Não gosto muito de falar sobre questões de gênero. Gosto de falar sobre
pessoas, seres humanos, já que todos têm em comum a dor de existir. Mas,
sendo mulher numa sociedade patriarcal e machista, não posso deixar de tocar na
vulnerabilidade da minha condição, que é a da maioria. Diz uma prima que o homem
vive centrado no umbigo. São raros os que levantam os olhos para enxergar a
parceira em seus momentos graves, embora elas estejam atentas a todos os que
eles vivem. Não aceito isso como prerrogativa do masculino, entendo como
egoísmo pessoal, que pode ser apontado e refletido em ambos os sexos. Mas é fato que o
homem recua antes da exaustão. A luzinha vermelha deles acende antes da nossa e
ele opta por si mesmo a despeito do que está ao redor. E sobra pra quem?
Sobra para a mulher, que se desgasta e se estressa, mas
assume suas demandas ainda sem poder. Suas jornadas são múltiplas e intensas, sem direito a trégua. E ainda dizem que elas são as culpadas, pois fizeram essa escolha, que
permitiram. Talvez até tenham permitido, sim, certos abusos, mas não optaram por
trabalhar muito e estarem presentes na vida dos seus filhos, sobretudo quando
crianças, ensinando tarefas, levando para a escola e outras atividades, conversando, cuidando, educando. Fazem isso porque precisam e, na maioria das vezes, não têm com quem dividir, mesmo o parceiro estando em casa (e querendo a disposição dela todas as noites). Djavan fala muito dessa fase, quando canta: “sabe lá o que é não ter e ter que ter pra dar...”.
Mas isso não faz da mulher uma heroína. Nem uma mãe especial. Ela é sobrecarregada. E continua sendo quando os filhos crescem e tantos outros problemas da vida em comum e das demandas de trabalho aparecem. Continua acumulando funções, embora em
outra fase. Faz mil
coisas ao mesmo tempo e, no dia em que deixa de fazer uma ou reclama, é julgada. É considerada estressada, tóxica. Há quem não entenda que ninguém bate o carro porque quer;
ninguém toma atitudes drásticas em momentos extenuantes porque quer, ninguém
chora de desespero porque está bem. Tudo isso é reflexo da sobrecarga, da corda
esticada que se rompe. Mas às mulheres não é dado esse direito. Se gritarem,
são ditas histéricas; até dizem que são mal amadas. E de certa forma são.

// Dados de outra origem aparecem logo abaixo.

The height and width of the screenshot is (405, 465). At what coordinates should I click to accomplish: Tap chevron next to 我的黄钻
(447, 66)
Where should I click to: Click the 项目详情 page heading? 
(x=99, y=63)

Por isso hoje eu já chego batendo o pé na porta pra conseguir
entrar em meu mundo sem culpa. Chega uma hora na vida em que a opinião dos
outros tem pouco peso. Ela choca, magoa, mas bate e volta. A tecla do “dane-se”

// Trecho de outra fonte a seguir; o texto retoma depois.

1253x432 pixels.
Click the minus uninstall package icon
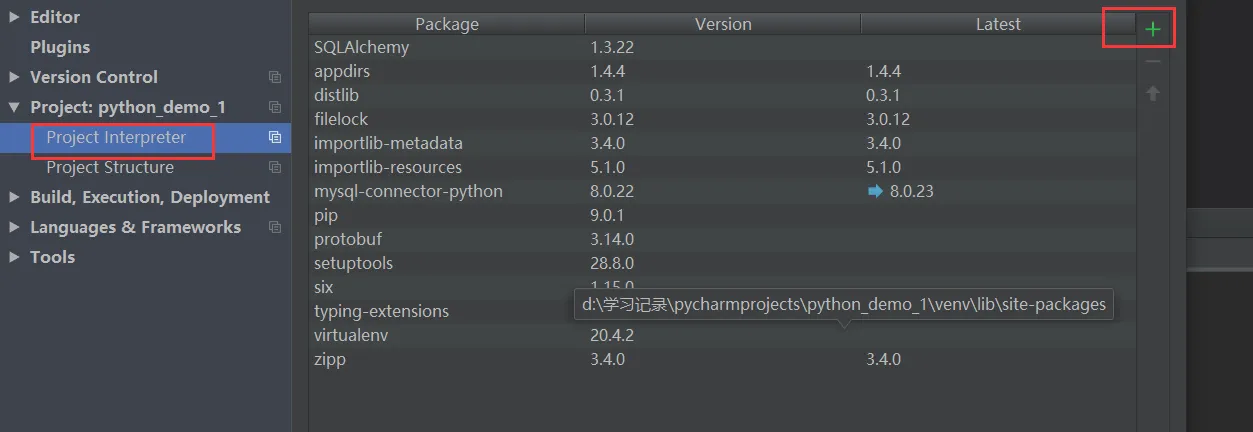click(1153, 62)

se instala aos poucos na pele grossa de tanto apanhar da vida. Aí a gente quer perto apenas quem
soma. Não importa o que pensem, afinal, o que o outro pensa não
muda o que somos, a verdade do nosso coração. Como dizia o Rubem Alves, "não quero
ter razão, só quero ser feliz". No meu caso, transmuto tudo com a Chama Violeta e evito engatar a ré... Sigo em frente pregando paz e amor, mas fazendo guerra quando é
necessário. Afinal, nasci mulher! E mulher é desdobrável, né, Adélia? Eu sou!